Sapere che tutto cambia non basta, occorre vivere il cambiamento, accoglierlo, passarci dentro: la vita è cambiamento.
Si perdono oggetti, ricordi, facoltà, affetti; si perde il lavoro, la casa, la libertà, la pace e l’autonomia; si perde l’amicizia e si perde l’amore. E poi si incontrano persone e idee, luoghi e nuove scelte possibili, si scopre qualcuno o qualcosa che prima non si conosceva, ci si ri-scopre capaci di pensare e agire di fronte a nuove situazioni di vita. Tristezza e sorpresa del vivere.
E’ nella natura delle cose l’alternanza, è nel respiro della natura come per la luce e il buio, la sazietà e la fame, il pieno e il vuoto, il caldo e il freddo….
Quel che ci auguriamo è che il trauma, doloroso, della morte intesa come perdita, possa essere causa di apertura al nuovo che ci attende: questa crescita necessita del suo tempo ed è inevitabile, come inevitabile è la morte biologica, il fine vita.
La perdita fa sentire la lontananza, l’allontanamento e l’abbandono agiti sia in senso transitivo che intransitivo: il coraggio induce a com-prendere il dolore, assegnandogli un senso, trasformandolo in nuova opportunità, aprendo lo sguardo su prospettive in precedenza mai immaginate o perlomeno improbabili.
In Salutogenesi si tende a ricercare quel che genera la salute (e quindi la vita, quel che occorre alla vita) piuttosto che a concentrarsi solo sui limiti e sulle cause delle malattie, mantenere la capacità di aver fiducia nella vita, saper attribuire senso a quel che accade contribuisce infatti a mantenerci in salute. E così anche quel che sembrava perso si rivela e rimane nel ricordo della esperienza passata nella ripetizione di un gesto, un colore, una voce: così preziosi nella memoria della nostra storia personale familiare e collettiva. Anche la conquista comporta una perdita: quel che prima davamo per acquisito ora non lo è più: il compito evolutivo ci porta ad attraversare le fasi della vita e i suoi traguardi in una progressione naturale: accettare e desiderare questo è il battito della vita. Il nuovo non è altro che qualcosa o qualcuno che si avvicina, al quale ci avviciniamo: esso viene nello spazio rimasto vuoto, uno spazio che non può rimanere tale.

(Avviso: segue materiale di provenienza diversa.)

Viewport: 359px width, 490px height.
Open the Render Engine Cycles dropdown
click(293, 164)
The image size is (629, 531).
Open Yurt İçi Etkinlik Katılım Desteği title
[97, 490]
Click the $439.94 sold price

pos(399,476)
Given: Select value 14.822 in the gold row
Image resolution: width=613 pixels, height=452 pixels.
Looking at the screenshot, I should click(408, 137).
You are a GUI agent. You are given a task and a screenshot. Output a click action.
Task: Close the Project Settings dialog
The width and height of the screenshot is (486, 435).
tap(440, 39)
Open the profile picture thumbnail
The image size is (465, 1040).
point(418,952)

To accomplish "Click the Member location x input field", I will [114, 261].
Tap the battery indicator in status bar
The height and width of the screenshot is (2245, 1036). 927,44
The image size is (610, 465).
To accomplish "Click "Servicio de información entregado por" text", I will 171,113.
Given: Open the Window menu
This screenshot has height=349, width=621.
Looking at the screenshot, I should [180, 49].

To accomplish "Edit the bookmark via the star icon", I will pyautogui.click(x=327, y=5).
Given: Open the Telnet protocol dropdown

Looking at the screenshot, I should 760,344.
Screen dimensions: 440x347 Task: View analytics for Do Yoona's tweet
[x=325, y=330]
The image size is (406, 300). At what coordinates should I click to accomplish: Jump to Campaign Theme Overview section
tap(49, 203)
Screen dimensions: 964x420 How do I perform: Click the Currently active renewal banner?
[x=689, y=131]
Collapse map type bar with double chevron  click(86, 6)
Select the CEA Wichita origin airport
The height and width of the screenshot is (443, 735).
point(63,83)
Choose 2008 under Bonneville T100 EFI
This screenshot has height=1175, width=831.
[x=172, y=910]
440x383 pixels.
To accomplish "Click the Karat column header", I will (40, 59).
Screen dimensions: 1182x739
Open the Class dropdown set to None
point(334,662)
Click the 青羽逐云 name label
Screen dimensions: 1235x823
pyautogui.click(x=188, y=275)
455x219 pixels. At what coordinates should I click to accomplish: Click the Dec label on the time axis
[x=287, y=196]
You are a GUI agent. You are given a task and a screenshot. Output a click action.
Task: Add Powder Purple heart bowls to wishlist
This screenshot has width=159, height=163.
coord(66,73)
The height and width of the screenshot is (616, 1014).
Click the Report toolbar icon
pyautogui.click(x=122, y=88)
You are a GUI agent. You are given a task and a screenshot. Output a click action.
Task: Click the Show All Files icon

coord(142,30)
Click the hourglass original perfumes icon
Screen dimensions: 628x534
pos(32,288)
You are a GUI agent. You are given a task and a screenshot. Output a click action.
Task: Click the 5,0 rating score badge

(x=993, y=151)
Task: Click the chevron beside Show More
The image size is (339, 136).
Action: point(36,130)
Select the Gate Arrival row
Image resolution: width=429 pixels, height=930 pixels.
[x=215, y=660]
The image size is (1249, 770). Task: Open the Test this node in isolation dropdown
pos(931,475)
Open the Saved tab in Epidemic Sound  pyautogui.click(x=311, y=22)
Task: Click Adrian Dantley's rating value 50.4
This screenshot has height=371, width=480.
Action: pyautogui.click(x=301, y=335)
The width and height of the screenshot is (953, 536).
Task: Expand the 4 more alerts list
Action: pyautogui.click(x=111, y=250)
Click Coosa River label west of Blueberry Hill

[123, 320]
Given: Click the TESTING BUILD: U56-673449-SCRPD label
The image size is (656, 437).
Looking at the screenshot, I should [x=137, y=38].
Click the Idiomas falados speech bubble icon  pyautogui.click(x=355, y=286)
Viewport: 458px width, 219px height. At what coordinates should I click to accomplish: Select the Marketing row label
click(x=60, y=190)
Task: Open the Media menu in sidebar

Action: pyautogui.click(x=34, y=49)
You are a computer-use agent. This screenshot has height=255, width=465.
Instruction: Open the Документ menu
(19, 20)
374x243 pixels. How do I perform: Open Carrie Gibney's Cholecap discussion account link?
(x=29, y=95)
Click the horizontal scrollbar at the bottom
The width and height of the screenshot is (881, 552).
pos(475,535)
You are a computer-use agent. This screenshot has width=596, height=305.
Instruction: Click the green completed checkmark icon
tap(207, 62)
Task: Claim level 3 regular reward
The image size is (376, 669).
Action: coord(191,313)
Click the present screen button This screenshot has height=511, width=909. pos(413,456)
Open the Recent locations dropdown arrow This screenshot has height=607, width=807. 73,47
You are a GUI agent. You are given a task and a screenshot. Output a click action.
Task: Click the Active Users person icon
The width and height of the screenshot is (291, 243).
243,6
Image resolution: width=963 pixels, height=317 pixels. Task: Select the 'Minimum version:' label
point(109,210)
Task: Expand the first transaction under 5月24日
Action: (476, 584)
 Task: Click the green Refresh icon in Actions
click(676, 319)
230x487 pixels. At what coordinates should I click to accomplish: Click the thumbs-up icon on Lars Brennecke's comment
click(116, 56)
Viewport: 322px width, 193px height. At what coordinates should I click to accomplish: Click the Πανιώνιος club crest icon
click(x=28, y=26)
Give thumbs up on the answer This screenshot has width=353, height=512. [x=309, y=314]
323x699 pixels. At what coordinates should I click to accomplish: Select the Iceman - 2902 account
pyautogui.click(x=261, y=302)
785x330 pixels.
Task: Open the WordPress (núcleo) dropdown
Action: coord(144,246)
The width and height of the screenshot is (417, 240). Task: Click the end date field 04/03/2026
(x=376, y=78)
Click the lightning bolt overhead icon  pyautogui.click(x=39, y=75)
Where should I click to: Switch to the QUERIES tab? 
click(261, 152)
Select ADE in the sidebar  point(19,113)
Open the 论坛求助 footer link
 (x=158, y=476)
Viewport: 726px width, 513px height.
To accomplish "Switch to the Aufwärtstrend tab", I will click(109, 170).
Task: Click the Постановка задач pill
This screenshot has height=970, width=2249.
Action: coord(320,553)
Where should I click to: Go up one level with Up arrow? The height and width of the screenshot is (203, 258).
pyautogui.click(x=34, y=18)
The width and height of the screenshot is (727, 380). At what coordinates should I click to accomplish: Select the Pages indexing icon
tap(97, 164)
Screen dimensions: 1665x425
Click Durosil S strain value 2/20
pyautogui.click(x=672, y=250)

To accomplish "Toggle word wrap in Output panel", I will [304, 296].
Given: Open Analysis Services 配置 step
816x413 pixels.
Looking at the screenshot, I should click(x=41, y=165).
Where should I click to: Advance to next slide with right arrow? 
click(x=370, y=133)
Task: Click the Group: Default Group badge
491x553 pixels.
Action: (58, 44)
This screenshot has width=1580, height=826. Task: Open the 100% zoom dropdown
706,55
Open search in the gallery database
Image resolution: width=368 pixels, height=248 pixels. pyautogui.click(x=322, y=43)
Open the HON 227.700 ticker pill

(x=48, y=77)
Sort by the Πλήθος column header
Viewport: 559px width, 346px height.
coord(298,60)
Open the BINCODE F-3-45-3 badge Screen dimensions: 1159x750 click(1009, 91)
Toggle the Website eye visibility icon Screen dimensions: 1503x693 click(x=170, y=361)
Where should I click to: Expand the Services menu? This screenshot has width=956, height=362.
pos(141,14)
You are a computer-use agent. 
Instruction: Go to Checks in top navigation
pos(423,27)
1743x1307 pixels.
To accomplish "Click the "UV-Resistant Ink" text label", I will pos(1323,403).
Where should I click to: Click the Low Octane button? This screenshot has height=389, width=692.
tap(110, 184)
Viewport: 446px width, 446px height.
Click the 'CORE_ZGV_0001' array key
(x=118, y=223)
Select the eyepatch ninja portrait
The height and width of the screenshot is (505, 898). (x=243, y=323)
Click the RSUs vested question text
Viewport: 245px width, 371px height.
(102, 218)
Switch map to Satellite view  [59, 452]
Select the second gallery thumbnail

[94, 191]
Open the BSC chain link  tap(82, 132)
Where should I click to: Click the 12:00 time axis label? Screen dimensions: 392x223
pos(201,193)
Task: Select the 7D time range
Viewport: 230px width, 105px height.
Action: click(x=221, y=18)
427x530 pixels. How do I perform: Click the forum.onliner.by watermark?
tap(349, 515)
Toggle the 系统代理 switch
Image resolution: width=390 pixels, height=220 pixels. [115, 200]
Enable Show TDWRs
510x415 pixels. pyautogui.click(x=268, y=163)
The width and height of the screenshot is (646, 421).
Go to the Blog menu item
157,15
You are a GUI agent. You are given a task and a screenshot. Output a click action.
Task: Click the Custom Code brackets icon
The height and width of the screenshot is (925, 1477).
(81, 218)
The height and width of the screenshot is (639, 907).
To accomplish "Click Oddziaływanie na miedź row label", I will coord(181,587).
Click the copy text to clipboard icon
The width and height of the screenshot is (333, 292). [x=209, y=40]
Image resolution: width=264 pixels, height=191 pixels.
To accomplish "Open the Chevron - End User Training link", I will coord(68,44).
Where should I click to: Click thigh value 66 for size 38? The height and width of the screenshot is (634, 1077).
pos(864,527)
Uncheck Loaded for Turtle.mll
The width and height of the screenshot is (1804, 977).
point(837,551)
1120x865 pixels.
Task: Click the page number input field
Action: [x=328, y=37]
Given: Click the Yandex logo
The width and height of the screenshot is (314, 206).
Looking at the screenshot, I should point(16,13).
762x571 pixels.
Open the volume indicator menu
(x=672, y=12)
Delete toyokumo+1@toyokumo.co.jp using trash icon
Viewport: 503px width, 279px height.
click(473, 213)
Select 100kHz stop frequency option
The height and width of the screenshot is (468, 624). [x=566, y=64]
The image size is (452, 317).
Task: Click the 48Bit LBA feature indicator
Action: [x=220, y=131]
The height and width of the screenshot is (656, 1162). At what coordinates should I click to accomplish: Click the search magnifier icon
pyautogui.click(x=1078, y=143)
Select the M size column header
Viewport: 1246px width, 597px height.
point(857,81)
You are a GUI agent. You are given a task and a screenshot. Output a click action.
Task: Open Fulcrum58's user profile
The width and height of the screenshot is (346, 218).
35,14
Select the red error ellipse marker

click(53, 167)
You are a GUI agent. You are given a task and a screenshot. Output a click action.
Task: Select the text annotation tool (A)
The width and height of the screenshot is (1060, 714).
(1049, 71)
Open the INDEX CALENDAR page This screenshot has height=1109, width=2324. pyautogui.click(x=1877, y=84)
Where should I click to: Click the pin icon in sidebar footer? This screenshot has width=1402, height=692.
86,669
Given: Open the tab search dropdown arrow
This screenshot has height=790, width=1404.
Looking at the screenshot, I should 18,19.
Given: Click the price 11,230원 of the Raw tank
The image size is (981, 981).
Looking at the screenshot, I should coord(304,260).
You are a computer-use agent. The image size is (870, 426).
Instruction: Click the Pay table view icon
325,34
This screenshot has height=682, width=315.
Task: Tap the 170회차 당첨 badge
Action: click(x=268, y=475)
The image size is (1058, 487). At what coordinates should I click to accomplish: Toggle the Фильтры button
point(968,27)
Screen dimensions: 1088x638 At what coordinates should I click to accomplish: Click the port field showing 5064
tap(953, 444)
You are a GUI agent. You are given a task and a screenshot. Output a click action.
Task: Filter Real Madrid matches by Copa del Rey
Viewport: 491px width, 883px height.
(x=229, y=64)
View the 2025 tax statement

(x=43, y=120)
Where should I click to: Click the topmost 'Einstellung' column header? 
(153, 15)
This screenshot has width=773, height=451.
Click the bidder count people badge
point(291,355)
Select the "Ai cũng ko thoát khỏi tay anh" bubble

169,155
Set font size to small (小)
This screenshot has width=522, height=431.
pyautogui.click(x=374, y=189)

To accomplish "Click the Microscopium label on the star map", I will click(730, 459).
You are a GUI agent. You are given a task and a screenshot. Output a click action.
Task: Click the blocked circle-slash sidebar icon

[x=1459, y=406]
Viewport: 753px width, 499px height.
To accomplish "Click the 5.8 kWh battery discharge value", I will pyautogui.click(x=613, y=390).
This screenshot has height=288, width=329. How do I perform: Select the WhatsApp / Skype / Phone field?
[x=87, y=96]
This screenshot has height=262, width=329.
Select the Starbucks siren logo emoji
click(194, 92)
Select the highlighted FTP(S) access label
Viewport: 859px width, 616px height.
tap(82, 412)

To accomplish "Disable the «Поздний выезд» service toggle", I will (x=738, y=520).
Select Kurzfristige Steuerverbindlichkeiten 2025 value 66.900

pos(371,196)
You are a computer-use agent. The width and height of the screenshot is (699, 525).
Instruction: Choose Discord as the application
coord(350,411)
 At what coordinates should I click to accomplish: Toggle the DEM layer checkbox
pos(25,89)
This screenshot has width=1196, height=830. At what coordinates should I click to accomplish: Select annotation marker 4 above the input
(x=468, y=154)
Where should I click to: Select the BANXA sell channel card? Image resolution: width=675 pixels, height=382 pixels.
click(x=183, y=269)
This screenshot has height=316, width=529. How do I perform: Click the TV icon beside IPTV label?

Del resto non saremo mai sicuri di niente, basti pensare agli accadimenti avvenuti negli ultimi anni segnati prima dal Covid poi dalla ripresa delle guerre. Eventi accompagnati tutti da sentimenti di paura, dolore, annichilimento per le decine di migliaia di vite spezzate all’improvviso senza la possibilità di un commiato degno di questo nome. Eppure con questa incertezza possiamo e dobbiamo imparare a convivere anche se ci darebbe più sicurezza il sapere di essere noi i padroni del nostro destino (in qualche modo lo siamo, perché abbiamo sempre la possibilità di scegliere se reagire mettendo in moto altra rabbia in un circolo vizioso che alimenta i conflitti o se rispondere, e come, cercando altre soluzioni, forse più impegnative ma che ci riconnettono alla nostra più profonda umanità).
Confidiamo che le interviste e gli articoli presenti in questo numero di Il Ronzio, su un tema universale e complesso come quello della perdita, qui esplorato attraverso le voci di professionisti afferenti ad alveari diversi, possa consentirvi di rallentare il passo, sostare nella quiete e ascoltare ciò che risuona, ricordando che la vita è cambiamento: nulla è per sempre e tutto continua. La comunità si occupa di formare i giovani, non solo dal punto di vista delle competenze, ma anche affinandone la sensibilità e incoraggiandoli a celebrare la vita in ogni sua fase e gradazione, evitando di appiattirsi o rincorrere un mero sensazionalismo e tracciando insieme direzioni di senso. E tutto …scorre!